In this blog post, we explore 30 years of precipitation data from the AgERA5 dataset, a high-resolution global reanalysis dataset widely used for climate studies. Using Exploratory Data Analysis (EDA) techniques, we investigate rainfall trends, seasonal variations, and precipitation anomalies across St. Lawrence Lowlands.

By the end of this analysis, you’ll gain insights into how precipitation patterns have evolved over tree decades and what this means for Quebec’s climate. Whether you’re a data scientist, climate researcher, or just curious about our weather trends, this post will provide valuable insights using reproducible R-based data analysis techniques.

Goal

The primary objective of this analysis is to explore 30 years of precipitation data from the AgERA5 dataset for Quebec using Exploratory Data Analysis (EDA). Specifically, we aim to:

  • Analyze long-term precipitation trends to understand rainfall variability across different regions.
  • Detect anomalies in precipitation patterns to identify periods of unusually high or low rainfall.
  • Visualize yearly precipitation patterns to highlight trends and deviations over time.
  • Provide data-driven insights into how precipitation has evolved and its potential implications for climate research, agriculture, and water resource management.

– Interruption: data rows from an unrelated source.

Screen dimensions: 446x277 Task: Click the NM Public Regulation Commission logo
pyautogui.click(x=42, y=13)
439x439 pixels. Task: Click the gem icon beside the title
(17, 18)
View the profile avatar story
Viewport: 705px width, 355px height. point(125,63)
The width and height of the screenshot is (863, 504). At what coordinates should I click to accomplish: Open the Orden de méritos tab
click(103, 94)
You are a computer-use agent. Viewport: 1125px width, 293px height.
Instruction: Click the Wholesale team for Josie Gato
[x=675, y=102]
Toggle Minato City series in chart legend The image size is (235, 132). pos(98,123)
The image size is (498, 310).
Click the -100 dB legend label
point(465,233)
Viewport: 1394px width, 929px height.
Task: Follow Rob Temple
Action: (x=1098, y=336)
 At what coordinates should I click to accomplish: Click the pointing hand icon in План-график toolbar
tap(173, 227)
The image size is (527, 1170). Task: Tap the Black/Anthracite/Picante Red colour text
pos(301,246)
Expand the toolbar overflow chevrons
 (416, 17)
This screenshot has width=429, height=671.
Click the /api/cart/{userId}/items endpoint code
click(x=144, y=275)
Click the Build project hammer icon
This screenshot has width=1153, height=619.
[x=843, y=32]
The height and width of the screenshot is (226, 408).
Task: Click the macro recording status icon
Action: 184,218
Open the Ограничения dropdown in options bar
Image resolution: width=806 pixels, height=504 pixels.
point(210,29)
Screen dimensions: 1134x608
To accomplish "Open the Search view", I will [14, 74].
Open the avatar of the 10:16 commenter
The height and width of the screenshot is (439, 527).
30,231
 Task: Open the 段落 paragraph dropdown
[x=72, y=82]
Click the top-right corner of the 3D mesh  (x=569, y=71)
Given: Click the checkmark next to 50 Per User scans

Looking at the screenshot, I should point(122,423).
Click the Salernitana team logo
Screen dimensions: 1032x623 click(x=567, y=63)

This analysis will help uncover climate patterns, extreme weather events, and precipitation shifts over the past tree decades in for the agricultural land of Quebec

Get the data

Country borders

We need the polygon of the region of interest. We will use the rgeoboundaries package to extract the polygon of Quebec.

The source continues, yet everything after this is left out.